Вадим Андреевич отметил, что дочь назвала его на «ты», а дома она обращалась к Хитрову на «вы».
— Я жил на чужбине и все русское меня там особенно привлекало, я ходил на службы в христианские и католические храмы, прочел церковные книги…
— Ты веришь в Бога? — не сводила с него расширенных в сумраке часовни потемневших глаз Маша.
— Все мы во что-то сверхъестественное верим, — уклончиво ответил Юрий Иванович.
— Мои родители верят в Космос, инопланетян, папа считает Иисуса Христа пришельцем, прилетевшим на Землю с далекой планеты; приняв облик человека, он нес людям добро, правду, любовь, а они его унизили и распяли. Но он воскрес и улетел от нас. Христос — это люди придумали ему имя — не мог умереть, он бессмертен.
— Люди часто совершают зло во вред себе, — вставил Вадим Андреевич, — Унижают и распинают своих пророков за правду.
— А потом раскаиваются и возводят втоптанного в грязь убиенного в ранг святого, — прибавил Юрий Иванович.
— Папа, а тебя не распнут? — взглянула на отца Маша. — Ты ведь тоже борец за правду.
— Сейчас распинают и унижают всех русских, — нахмурившись, уронил Вадим Андреевич, — Пока русские верили в Бога, в ад и рай, они были самыми богобоязненными людьми, да и в России был порядок, но когда политические авантюристы и русофобы в семнадцатом отняли у парода Бога, разрушили храмы, убивали священников и стали преследовать за православную веру, они превратили людей в серое, злобное стадо, забывшее Бога и его заповеди, но зато ставшее молиться на своих тиранов.
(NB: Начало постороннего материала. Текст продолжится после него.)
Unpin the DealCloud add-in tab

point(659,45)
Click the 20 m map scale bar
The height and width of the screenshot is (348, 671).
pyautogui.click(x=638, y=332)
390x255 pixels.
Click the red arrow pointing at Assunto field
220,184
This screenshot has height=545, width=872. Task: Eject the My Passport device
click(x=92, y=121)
— Ты имеешь в виду Сталина? — спросила дочь.
— И Ленина тоже, — ответил он.
— Похоже, что это святые Борис и Глеб, — заметил Юрий Иванович, разглядывая две иконы, на которых он поначалу признал апостолов Павла и Петра, — Видите, у них в руках пучки ржи? А Бориса и Глеба раньше называли «святыми пахарями».
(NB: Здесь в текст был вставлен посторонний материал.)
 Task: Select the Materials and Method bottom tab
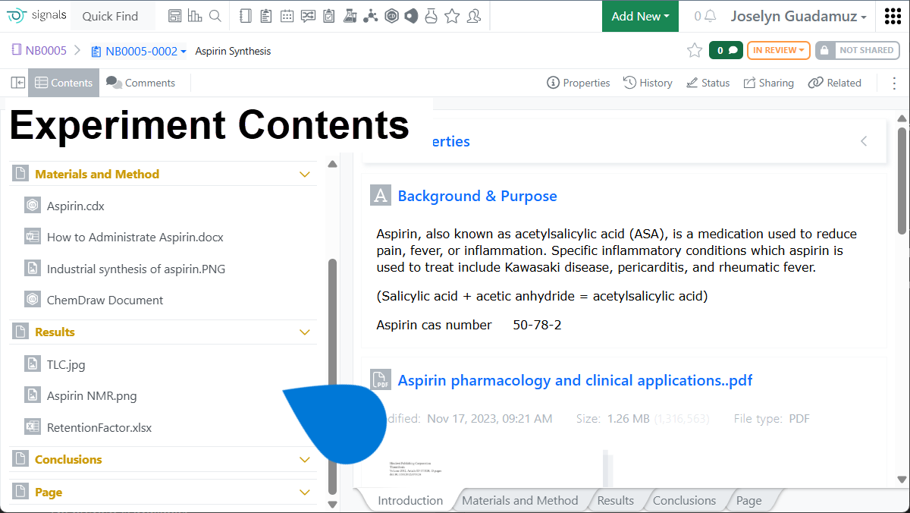pyautogui.click(x=519, y=501)
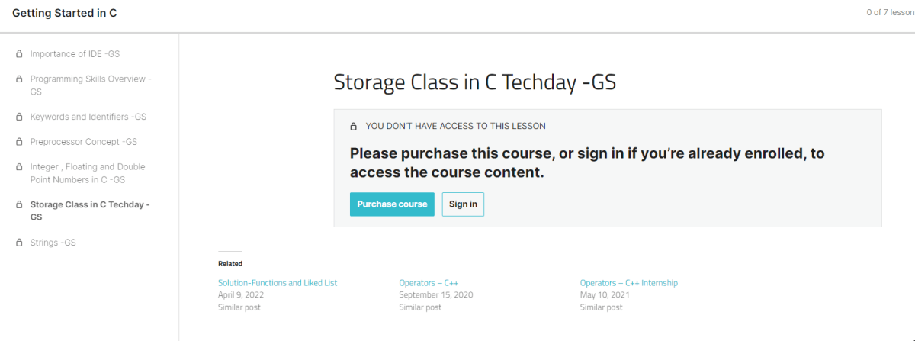Click the Sign in button
The image size is (915, 341).
pos(463,204)

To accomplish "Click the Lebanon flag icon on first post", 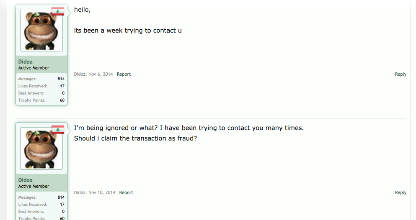I will pos(58,11).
— Я ни одной молитвы не знаю, — с грустью произнесла Маша.
— Я тебя научу, — улыбнулся Юрий Иванович. Вадим Андреевич перехватил его нежный взгляд, подаренный дочери. Если раньше ему было неприятно, что она встречалась с Костей-торгашом, то сейчас он не ощущал того горького отцовского чувства утраты, родного человека. Тогда все произошло неожиданно, врасплох, а отношения Маши и Юрия развивались у них на глазах. Молодой Хитров ему нравился, по газете у них никогда не было споров. Юрий Иванович прекрасно понимал, в какую пропасть тащат страну перестройщики, написал интересную статью о том, что весь цивилизованный мир превратно знает о России, русских. Диссиденты и перебежчики в печати и эфире злобно нападали на страну, особенно на русских. Они ведь быстро стали консультантами по России в издательствах, учебных заведениях, благотворительных обществах. Клеветали на русских, всячески навязывали издательствам только своих русофобских литераторов. Благодаря этим специалистам на Западе не переводили талантливую русскую литературу, за очень малым исключением. Переводили в надежде купить некоторых писателей, перетащить их на свою сторону. И Запад разочаровался в русской литературе, живописи, вообще искусстве. Каково же было удивление иностранцев, получивших возможность в СССР побывать на выставках современных художников, почитать настоящую русскую прозу, а не русскоязычную, которую им десятилетиями навязывали «друзья Запада»! Но таких людей из-за границы было мало, национальное русское искусство, литература не рекламировались и Запад, как и прежде, получал из России лишь суррогаты, но зато «своих». Кто пролез в первую очередь в Пенклуб? Опять же писатели-русофобы, не пользующиеся в России никакой популярностью, да нужно сказать, что и за рубежом диссиденты-писатели издавались с трудом и мизерными тиражами, принося, как правило, убытки частным издателям. Но именно их, диссидентов, настырно рекомендовали, навязывали консультанты по русской литературе. Литературные начальники, пользуясь своим служебным положением, часто бывали за рубежом и тоже навязывали, особенно в соц-странах, издателям свои серые творения, в свою очередь издавая не менее серые творения зарубежных литначальников.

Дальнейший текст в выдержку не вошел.